X射线光栅相衬成像像质评估、优化和实验验证研究

Grating-based X-ray phase contrast imaging can detect the substance composed of light elements that can’t be detected by traditional X-ray absorption imaging, which has important potential applications in the field of medical and material science in the future. However, the fabrication of the grating is still very difficult, so it is very important to evaluate the influence of grating quality on the imaging quality. With the increase of X-ray energy and the expand of field of view, it becomes even more critical. Based on this issue, we plan to establish a theoretical model to study the impact mechanism of grating quality on imaging quality, and carry out a research on the evaluation and optimization of imaging quality. First, the transfer function model is build, and the evaluation system of imaging quality will be established after introducing the impact of the source coherence, detector resolution and grating parameters; The second is to study the impact of grating quality and fringe visibility on the imaging quality, and then a method would be proposed to optimize imaging quality and reduce the difficulty of device fabrication; Third is to develop a phase-type resolution panel by the femtosecond laser micromachining, and construct an imaging platform for the experimental validation of the proposed method. Implementation of this project will contribute to the development of theory and technology in grating-based X-ray phase contrast imaging, and promote the practical process of this technique.

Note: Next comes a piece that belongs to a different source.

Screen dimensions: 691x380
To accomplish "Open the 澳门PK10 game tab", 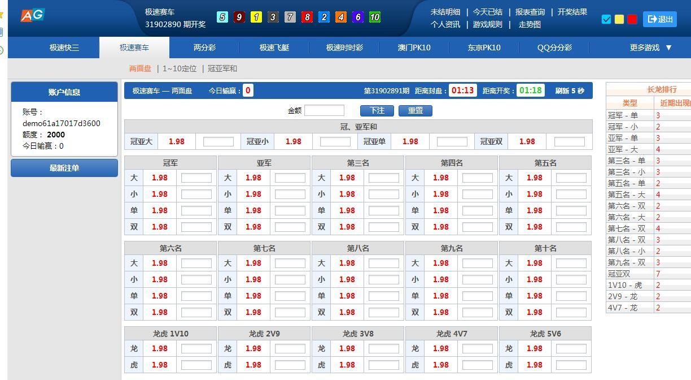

X射线光栅相衬成像对轻元素物质具有传统吸收成像无法比拟的衬度优势，在医学和材料科学等领域具有巨大的应用潜力。目前成像使用的X射线光栅的制作仍然十分困难，评估光栅质量对成像质量的影响对器件制作非常重要，随着X射线能量提高和视场扩大，这个问题就更为关键。本项目基于这一问题，拟建立理论模型研究光栅质量对相衬成像质量的影响机制，开展其像质评估和优化方法的理论和实验研究：一是构建光栅相衬成像的传递函数模型，引入光源相干性、探测器分辨率和光栅参数等影响因素，建立像质评估体系；二是基于传递函数模型重点研究光栅质量及条纹对比度对成像质量的影响，提出优化成像质量和降低器件制作难度的方法和途径；三是利用飞秒激光微加工技术研制一种相位型分辨率板，构建成像平台对像质优化方法进行实验验证，探索更具实用价值的成像实现方案和技术。本项目的实施将有助于发展和完善X射线光栅相衬成像理论和技术，推动该技术的实用化进程。

X射线光栅相衬成像技术可同时获得轻元素物质的吸收、相衬和散射图像，在材料科学、生命科学和医学等领域有巨大应用潜力。相比传统X射线吸收成像技术而言，该成像技术仍然处于起步阶段，其成像灵敏度和图像分辨率尚有待评估和优化。本项目针对这一问题，建立了基于传递函数的相衬成像系统理论模型，引入光源焦斑在像面上的投影函数、转换屏的点扩散函数和探测器像素函数等影响因素，分析了光栅参数及位移误差对成像系统的影响，并设计制作了一种用于像质评估验证的相位灵敏度分辨率板，通过分辨率板样件的成像结果评估得到了实验系统不同空间分辨率情况下可探测的折射角灵敏度。在此基础上，提出了基于纳米颗粒填充制作吸收光栅的途径以降低光栅制作难度，初步实验探究了铋纳米颗粒填充制作24μm周期吸收光栅的结果；提出了一种X射线级联光栅相衬成像系统以提高成像视场和成像质量，验证了对称型级联光栅相衬成像系统的实验结果，分析了样品位置对成像灵敏度的影响规律，并利用基于空间滤波的傅里叶变换恢复算法得到了样品的吸收、相衬和散射图像。本项目传递函数模型的建立和相位灵敏度分辨率板的研制，从理论和实验两方面为光栅相衬成像系统提供了像质评估和验证机制；本项目纳米颗粒填充制作吸收光栅和级联光栅相衬成像系统的实施，从器件和系统两方面为光栅相衬成像系统提供了像质提升和优化方案。